Written instruction:
Reproduce only the part that opens with the line containing "coordinates (600, 174)." and closes with the line containing "so click(x=661, y=573).", substituting "size" for "width and height" and leaving everything else unchanged.

-- start Listing --

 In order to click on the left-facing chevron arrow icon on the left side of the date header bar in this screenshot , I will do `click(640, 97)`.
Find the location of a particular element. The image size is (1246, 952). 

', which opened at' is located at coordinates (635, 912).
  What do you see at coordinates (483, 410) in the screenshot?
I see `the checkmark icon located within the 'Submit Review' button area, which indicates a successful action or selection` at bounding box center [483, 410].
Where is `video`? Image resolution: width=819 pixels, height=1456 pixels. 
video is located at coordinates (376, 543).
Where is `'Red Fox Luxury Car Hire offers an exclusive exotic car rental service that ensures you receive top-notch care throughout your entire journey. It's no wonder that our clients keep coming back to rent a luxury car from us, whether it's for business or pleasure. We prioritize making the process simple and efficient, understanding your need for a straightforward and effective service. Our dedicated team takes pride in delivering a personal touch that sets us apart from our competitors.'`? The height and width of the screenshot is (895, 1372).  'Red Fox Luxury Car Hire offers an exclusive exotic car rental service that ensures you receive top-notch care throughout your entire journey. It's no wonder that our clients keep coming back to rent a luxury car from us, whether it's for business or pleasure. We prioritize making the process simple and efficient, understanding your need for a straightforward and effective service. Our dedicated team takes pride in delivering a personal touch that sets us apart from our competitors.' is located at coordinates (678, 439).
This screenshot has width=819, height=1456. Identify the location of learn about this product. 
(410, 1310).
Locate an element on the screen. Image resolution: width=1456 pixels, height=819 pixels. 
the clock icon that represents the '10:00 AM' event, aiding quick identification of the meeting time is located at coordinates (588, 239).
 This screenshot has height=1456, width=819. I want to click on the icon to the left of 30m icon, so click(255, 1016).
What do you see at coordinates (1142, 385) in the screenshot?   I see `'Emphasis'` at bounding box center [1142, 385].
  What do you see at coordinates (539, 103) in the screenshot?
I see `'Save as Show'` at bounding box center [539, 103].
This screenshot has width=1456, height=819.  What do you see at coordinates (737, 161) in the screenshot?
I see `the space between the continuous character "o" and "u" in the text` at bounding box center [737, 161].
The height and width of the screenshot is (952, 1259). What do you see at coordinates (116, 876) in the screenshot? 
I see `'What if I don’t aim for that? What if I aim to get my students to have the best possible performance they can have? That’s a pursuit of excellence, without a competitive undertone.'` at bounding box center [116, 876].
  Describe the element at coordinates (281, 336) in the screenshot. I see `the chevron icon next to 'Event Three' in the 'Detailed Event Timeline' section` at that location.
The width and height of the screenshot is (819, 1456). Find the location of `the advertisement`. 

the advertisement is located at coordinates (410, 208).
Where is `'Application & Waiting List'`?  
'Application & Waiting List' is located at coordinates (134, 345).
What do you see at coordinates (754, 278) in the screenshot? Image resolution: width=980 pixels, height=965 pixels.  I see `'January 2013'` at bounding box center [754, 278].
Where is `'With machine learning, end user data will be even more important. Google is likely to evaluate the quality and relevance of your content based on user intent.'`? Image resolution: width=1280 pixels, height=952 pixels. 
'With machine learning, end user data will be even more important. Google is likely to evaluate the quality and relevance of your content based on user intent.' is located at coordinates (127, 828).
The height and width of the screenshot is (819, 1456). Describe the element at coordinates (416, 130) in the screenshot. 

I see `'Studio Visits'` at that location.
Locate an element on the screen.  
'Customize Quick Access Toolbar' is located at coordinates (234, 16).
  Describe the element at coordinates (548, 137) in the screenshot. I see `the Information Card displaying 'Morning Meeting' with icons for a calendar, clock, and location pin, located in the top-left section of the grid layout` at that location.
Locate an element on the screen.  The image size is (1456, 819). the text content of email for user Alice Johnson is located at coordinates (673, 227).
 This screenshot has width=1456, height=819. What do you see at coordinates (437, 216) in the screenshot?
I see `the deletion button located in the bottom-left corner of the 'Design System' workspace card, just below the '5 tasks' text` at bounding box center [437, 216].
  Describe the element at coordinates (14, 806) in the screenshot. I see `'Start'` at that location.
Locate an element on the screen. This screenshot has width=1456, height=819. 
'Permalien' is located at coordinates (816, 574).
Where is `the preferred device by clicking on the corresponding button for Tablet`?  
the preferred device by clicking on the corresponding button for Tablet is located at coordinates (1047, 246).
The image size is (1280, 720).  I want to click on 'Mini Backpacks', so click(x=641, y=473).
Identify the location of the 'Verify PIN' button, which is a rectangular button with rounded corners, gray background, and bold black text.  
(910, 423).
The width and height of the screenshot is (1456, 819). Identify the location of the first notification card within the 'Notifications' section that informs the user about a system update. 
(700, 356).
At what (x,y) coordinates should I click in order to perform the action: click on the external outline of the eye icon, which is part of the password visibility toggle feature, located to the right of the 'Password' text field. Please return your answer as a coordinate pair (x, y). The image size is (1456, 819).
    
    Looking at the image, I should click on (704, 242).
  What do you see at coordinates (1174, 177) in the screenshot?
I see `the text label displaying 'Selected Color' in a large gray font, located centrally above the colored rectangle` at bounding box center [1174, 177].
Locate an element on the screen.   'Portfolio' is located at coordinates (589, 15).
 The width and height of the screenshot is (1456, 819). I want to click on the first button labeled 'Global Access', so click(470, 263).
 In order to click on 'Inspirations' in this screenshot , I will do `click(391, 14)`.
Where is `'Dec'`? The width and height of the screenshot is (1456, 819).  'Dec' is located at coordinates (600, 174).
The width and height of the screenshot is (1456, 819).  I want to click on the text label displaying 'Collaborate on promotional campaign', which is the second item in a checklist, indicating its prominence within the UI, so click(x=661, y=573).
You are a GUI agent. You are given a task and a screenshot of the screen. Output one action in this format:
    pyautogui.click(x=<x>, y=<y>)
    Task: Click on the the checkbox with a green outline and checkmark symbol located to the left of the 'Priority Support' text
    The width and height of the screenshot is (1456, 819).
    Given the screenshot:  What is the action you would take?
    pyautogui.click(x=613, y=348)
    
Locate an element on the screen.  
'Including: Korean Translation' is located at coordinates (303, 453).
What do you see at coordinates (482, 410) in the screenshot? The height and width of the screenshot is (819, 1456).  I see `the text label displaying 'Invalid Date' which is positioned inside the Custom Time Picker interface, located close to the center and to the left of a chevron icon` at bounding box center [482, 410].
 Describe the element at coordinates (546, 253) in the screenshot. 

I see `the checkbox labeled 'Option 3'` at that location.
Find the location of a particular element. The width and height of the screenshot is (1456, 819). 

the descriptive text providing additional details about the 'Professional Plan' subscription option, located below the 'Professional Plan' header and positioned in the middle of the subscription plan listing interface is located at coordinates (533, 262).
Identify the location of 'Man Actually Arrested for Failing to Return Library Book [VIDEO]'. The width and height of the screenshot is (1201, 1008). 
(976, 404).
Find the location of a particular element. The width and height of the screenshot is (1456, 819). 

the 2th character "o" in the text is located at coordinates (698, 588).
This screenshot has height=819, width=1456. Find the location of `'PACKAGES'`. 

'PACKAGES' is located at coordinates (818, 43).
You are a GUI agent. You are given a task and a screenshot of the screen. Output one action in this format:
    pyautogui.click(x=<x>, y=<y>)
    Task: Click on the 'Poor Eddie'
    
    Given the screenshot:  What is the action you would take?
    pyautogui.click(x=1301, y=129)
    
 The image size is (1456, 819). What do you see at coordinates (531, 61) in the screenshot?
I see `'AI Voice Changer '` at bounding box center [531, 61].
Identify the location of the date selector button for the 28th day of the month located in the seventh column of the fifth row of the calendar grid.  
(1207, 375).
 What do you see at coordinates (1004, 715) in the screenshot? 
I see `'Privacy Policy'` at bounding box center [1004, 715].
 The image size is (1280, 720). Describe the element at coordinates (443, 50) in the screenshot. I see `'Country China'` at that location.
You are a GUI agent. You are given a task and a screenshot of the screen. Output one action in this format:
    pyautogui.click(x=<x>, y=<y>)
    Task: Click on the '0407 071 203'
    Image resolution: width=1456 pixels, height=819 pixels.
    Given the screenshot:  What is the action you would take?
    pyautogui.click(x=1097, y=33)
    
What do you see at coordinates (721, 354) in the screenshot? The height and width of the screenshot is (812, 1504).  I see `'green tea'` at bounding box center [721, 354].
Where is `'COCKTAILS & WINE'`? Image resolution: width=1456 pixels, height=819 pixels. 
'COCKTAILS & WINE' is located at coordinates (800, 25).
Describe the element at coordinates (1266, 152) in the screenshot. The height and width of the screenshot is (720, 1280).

-- end Listing --

Completed task:
Where is `'Dec'`? The size of the screenshot is (1456, 819).  'Dec' is located at coordinates (600, 174).
The size of the screenshot is (1456, 819).  I want to click on the text label displaying 'Collaborate on promotional campaign', which is the second item in a checklist, indicating its prominence within the UI, so click(x=661, y=573).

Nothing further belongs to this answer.